À propos de Công ty cổ phần Đức Thành Mũi Né
1. Modèle économique
La société est structurée comme véhicule de projet : elle vend l’électricité produite à EVN dans le cadre d’un PPA sur vingt ans, avec un tarif d’achat issus du cadre FIT historique (9,35 centimes USD/kWh selon les synthèses sectorielles consolidées sur la centrale de Mũi Né — voir profil centrale). Les recettes dépendent donc quasi exclusivement du taux appliqué et de la régularité des règlements par l’État, avec une exposition mécanique au refinancement bancaire du projet (financements type non-recourse évoqués dans la communication autour du COD — voir lancement commercial Pacifico). L’investissement total du complexe est régulièrement chiffré à plus de 1 000 milliards de VND, avec une dimension internationale dans la genèse du dossier (article sectoriel). Chiffre d’affaires consolidé récent, effectifs précis et bilan détaillé de la société en français ou en anglais : non retrouvés dans les bases ouvertes consultées — ce qui est fréquent pour une coentreprise locale dont la visibilité passe surtout par le nom du site et les médias spécialisés (compte MasoThue). Il convient de la distinguer d’autres entités homonymes ou apparentées au même périmètre commercial qui peuvent porter des suffixes différents dans les annuaires vietnamiens.
2. Impact réel
Sur le papier, le bilan environnemental est net : la centrale est présentée comme produisant environ 68 millions de kWh/an injectés sur le réseau national, avec un ordre de grandeur d’émissions évitées annoncé autour de 55 000 tonnes de CO₂ (étude de cas EPC, cohérent avec les agrégats du profil centrale). À 38 hectares et plus de 100 000 panneaux (modules 365 W évoqués dans les bilans techniques), il s’agit d’un parc mono-perc représentatif du standard industriel de la fin des années 2010 (retour d’exploitation presse). Pour calibrer : cet ordre de grandeur de décarbonation apparentée au flux électrique injecté ne remplace pas une analyse du mix vietnamien minute par minute ; il mesure surtout la contribution potentielle à la substitution de centrales thermiques sur la combinaison marginale locale — un angle que les politiques européennes type PPE ou les outils ADEME traitent sur des périmètres géographiques différents, ce qui limite toute comparaison directe « automatique » avec les trajectoires françaises.

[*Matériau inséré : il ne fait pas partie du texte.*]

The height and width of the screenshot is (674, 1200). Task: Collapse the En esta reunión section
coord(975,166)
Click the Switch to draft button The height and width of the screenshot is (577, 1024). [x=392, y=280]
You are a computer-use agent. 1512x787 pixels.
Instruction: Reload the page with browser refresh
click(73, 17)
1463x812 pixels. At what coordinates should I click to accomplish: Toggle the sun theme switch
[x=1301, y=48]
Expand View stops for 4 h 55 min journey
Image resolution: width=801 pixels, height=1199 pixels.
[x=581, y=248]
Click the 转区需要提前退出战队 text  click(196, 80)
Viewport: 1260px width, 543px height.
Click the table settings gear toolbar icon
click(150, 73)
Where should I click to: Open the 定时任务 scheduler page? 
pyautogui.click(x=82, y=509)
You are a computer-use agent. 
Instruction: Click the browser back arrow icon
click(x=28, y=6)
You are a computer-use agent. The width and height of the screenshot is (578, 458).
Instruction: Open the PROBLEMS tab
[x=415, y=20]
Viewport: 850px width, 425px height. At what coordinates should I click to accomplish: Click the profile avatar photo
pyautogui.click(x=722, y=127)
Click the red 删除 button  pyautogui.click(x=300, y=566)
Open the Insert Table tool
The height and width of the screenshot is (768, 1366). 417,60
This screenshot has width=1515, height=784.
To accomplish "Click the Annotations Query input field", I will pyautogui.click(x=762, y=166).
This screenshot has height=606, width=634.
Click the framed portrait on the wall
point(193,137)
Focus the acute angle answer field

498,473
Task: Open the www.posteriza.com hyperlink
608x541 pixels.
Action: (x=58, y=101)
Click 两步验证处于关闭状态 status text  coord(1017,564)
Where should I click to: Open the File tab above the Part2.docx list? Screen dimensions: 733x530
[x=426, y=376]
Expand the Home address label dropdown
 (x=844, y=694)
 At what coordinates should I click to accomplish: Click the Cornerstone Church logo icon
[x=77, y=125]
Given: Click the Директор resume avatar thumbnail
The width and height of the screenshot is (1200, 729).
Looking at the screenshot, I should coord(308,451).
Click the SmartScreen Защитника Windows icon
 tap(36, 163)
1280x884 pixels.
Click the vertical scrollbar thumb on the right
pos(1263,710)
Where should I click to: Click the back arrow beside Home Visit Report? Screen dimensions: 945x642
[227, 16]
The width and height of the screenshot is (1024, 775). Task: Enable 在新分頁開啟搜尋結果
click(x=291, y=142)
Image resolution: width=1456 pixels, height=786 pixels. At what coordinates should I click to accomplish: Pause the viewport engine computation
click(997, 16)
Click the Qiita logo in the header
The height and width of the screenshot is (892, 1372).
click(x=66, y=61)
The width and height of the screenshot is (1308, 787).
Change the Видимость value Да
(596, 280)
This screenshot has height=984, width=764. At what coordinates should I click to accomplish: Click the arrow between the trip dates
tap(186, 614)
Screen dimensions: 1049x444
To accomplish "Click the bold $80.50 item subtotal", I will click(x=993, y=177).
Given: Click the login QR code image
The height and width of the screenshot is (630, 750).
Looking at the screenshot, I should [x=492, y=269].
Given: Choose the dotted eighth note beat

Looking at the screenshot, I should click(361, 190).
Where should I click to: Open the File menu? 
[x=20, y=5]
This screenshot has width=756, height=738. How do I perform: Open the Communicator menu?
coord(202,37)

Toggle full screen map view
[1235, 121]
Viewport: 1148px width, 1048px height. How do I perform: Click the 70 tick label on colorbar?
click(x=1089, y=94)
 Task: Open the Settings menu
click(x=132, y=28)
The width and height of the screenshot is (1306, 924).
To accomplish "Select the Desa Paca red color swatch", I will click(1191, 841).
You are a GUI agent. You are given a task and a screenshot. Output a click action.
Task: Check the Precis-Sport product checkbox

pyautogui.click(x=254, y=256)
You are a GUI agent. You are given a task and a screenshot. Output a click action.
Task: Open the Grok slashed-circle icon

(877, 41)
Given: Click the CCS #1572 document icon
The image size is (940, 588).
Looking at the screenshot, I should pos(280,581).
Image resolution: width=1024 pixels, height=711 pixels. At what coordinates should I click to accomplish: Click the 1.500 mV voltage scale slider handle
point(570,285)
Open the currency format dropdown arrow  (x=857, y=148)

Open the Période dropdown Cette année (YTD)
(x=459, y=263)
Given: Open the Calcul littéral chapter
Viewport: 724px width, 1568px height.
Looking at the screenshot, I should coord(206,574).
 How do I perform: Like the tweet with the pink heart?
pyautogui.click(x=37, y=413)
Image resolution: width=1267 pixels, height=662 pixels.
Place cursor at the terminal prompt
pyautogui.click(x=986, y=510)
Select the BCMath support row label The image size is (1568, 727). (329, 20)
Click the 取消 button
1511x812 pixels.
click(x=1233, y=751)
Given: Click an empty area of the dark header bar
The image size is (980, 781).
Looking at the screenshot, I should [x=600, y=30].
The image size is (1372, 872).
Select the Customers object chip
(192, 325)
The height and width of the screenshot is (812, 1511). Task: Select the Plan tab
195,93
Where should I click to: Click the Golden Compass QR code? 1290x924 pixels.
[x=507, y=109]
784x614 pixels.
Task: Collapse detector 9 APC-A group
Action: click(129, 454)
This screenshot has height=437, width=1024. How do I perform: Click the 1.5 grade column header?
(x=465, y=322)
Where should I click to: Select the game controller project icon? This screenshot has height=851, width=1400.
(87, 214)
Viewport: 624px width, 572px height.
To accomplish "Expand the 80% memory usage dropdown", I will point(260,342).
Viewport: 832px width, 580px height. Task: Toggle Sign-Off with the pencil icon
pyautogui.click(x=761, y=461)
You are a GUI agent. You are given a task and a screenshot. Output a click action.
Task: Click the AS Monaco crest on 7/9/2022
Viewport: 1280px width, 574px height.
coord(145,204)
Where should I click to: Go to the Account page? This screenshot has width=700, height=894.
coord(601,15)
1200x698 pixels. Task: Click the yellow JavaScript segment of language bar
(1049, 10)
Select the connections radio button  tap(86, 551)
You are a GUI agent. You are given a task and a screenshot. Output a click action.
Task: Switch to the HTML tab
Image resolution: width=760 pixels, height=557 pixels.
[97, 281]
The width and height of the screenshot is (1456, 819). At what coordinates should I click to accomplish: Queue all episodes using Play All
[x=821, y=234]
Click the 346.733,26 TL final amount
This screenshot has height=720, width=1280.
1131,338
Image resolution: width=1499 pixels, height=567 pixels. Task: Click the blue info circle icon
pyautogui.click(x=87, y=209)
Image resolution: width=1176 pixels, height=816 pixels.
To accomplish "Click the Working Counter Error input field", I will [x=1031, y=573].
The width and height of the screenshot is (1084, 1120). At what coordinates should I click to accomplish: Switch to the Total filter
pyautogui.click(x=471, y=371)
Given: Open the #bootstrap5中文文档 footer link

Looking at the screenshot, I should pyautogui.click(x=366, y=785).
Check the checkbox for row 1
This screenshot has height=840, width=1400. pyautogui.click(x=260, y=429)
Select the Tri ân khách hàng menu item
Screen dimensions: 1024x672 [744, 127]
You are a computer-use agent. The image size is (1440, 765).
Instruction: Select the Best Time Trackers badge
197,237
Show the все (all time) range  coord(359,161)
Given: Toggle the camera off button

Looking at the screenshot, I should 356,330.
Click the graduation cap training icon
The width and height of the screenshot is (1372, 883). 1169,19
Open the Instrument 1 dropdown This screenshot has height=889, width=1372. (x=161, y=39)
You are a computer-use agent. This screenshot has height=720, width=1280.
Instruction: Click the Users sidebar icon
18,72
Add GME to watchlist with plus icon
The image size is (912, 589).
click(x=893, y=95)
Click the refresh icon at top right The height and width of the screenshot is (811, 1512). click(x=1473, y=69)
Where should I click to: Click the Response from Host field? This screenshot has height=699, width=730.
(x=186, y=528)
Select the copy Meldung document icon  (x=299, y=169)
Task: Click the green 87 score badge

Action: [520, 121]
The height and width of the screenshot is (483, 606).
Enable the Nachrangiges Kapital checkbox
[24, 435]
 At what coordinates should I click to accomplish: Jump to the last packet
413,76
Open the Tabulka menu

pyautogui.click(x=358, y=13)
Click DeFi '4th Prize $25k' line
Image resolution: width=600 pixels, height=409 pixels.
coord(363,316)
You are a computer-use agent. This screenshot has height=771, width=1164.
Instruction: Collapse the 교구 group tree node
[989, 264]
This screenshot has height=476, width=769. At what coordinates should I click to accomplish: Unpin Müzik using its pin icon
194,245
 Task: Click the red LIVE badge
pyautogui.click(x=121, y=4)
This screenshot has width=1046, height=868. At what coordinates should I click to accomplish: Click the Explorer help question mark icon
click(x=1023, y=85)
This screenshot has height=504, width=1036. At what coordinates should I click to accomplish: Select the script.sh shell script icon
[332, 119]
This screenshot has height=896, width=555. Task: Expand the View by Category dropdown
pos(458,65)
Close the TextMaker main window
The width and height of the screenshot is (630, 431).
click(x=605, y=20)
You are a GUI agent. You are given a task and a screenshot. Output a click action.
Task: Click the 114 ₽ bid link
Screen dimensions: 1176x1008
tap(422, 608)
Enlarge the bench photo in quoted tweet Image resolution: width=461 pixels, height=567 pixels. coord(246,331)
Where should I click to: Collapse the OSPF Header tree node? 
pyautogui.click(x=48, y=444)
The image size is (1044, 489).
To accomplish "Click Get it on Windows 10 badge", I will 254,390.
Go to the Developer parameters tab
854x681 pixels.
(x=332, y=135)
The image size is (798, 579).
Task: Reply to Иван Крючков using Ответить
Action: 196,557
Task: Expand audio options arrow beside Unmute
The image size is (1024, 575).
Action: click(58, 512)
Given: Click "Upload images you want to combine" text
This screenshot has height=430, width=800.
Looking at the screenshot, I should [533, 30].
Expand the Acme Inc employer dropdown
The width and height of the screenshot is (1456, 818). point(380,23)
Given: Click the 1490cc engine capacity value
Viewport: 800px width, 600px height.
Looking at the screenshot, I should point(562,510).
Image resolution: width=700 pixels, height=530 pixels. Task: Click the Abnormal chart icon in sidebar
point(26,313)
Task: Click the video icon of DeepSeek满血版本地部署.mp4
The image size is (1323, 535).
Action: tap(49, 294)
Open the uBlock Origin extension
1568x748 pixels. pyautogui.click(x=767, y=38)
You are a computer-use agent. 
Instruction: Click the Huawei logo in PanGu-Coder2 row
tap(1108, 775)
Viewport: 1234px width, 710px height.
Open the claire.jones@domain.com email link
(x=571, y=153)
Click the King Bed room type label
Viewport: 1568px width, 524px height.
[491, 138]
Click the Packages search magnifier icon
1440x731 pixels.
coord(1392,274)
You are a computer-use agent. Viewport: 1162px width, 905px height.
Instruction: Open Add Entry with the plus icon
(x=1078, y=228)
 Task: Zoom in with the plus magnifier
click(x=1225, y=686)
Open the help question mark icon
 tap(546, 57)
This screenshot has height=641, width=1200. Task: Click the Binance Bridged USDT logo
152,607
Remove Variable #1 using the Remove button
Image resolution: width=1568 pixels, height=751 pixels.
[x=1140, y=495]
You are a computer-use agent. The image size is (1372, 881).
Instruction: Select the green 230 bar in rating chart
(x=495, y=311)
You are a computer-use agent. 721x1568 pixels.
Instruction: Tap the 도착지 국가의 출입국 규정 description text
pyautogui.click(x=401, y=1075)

3. Innovations / partenariats
L’« innovation » est avant tout financière et industrielle : constitution d’un montage international, mobilisation d’une chaîne EPC et de fournisseurs de modules de grande série (TTCL Vietnam en intégration clé en main sur ce dossier — étude de cas), levée des turbulences de chantier pour une mise en service été 2019 dans une fenêtre FIT très disputée (profil centrale). Après Mũi Né, les équipes autour de Pacifico Energy continuent d’empiler du GW dans le pays — signal récent d’un pipeline qui dépasse désormais le simple anecdote régionale (communiqué Pacifico 2026).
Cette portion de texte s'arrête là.